Interleukin 2 receptor gamma gene targeting vector, production of immune cell-deficient transgenic cloned mini pig having vector introduced therein, preparation method therefor and use thereof

Abstract

The present invention relates to an interleukin-2 receptor gamma (IL2RG) gene-targeting vector, a method for producing an immune cell-deficient transgenic cloned miniature pig having the vector introduced therein, and the use thereof.

Claims

1. A method for producing an immune cell-deficient transgenic miniature pig having an allelic mutation that disrupts the interleukin-2 receptor gamma (IL2RG) gene, the method comprising the steps of: (a) introducing into a miniature pig somatic cell a TALEN that recognizes a TALEN recognition sequence, wherein the TALEN recognition sequence is nucleotides 1-19 and 32-50 of SEQ ID NO:1 of the IL2RG gene on chromosome X of the pig somatic cell, and wherein said TALEN produces a deletion of nucleotides 26-29 of SEQ ID NO:1 of the IL2RG gene, and wherein said deletion results in an allelic mutation represented by SEQ ID NO:24 and a premature stop codon in the IL2RG gene; (b) producing a nuclear transfer miniature pig embryo by introducing the pig somatic cells produced in step (a) into enucleated miniature pig oocyte; and (c) transferring the embryo into a surrogate gilt and allowing the embryo to gestate to term to produce a transgenic miniature pig comprising a disruption in the IL2RG gene on chromosome X, wherein said disruption ablates IL2RG expression, and wherein the transgenic pig is immune cell deficient.

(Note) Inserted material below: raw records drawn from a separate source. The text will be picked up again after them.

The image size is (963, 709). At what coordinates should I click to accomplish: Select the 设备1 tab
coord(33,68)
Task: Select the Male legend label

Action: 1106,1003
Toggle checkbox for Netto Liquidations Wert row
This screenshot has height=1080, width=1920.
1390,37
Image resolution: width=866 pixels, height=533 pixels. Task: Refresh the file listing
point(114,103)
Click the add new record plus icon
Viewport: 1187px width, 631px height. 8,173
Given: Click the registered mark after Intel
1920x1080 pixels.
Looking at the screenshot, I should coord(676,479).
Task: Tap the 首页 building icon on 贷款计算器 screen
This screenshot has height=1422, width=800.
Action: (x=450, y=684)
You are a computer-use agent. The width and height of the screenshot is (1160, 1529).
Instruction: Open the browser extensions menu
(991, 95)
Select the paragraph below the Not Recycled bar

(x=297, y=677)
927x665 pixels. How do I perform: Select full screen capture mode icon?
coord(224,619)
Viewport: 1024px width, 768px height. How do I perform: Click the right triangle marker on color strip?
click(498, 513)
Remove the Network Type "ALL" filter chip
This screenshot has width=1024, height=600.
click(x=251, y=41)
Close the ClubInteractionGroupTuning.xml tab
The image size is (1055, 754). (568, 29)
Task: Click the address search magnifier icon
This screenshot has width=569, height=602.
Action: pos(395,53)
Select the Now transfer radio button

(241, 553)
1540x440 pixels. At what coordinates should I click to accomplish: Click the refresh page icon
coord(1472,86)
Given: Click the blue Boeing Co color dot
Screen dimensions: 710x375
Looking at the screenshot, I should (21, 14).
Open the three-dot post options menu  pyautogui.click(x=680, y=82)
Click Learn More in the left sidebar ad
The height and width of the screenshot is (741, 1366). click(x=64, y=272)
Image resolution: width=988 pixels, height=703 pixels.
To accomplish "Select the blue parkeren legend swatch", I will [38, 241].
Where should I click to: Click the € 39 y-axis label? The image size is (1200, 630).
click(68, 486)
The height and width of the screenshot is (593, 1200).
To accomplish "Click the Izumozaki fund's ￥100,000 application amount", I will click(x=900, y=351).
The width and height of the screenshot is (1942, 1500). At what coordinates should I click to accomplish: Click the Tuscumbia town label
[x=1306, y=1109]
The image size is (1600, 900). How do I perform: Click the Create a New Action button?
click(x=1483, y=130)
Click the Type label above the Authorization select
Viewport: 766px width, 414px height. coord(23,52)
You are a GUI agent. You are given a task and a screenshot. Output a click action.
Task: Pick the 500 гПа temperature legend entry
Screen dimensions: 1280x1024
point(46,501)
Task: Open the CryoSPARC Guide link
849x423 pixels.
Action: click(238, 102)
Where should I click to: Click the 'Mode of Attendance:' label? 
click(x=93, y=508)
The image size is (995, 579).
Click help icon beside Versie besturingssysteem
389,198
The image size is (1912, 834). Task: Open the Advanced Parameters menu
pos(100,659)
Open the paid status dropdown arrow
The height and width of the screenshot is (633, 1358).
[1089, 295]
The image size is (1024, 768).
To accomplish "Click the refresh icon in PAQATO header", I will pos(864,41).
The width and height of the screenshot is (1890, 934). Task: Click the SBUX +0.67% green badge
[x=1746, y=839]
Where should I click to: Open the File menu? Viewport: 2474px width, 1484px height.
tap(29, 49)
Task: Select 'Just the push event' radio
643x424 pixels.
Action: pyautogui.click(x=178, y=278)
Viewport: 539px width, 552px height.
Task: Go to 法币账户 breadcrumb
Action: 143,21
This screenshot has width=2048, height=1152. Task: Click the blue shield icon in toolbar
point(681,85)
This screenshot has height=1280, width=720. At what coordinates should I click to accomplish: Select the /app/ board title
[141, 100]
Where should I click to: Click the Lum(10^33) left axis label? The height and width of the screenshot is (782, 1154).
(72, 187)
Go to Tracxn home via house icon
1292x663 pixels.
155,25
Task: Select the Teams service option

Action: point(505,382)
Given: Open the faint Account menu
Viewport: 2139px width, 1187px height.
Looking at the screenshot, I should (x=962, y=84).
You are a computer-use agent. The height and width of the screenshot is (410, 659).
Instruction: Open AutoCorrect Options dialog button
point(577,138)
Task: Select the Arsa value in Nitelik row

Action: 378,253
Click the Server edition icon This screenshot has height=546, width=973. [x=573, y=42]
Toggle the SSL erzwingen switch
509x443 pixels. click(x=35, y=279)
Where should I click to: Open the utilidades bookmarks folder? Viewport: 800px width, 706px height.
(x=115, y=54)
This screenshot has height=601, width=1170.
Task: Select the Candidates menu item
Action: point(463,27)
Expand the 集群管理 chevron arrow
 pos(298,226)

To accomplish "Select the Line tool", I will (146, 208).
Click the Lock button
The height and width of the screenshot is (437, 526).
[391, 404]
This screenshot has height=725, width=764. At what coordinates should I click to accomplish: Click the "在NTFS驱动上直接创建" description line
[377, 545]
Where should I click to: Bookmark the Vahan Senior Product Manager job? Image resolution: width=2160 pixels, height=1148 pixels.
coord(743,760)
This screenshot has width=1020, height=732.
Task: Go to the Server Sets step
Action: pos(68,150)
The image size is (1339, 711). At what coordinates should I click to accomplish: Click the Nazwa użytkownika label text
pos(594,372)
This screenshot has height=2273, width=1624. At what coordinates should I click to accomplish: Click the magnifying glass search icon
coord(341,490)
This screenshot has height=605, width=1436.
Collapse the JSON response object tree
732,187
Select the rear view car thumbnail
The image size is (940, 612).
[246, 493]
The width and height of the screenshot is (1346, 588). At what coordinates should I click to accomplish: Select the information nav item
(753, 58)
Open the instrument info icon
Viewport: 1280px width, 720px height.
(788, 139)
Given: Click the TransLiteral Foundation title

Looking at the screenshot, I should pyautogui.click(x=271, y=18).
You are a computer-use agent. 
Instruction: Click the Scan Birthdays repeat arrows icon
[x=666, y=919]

2. A method of claim 1, wherein said introducing of said TALEN comprises transfecting the miniature pig somatic cell with a vector encoding said TALEN.

3. A transgenic, cloned, immune cell-deficient miniature pig produced by the method of claim 1.

4. A cell from the transgenic, cloned immune cell-deficient miniature pig of claim 3.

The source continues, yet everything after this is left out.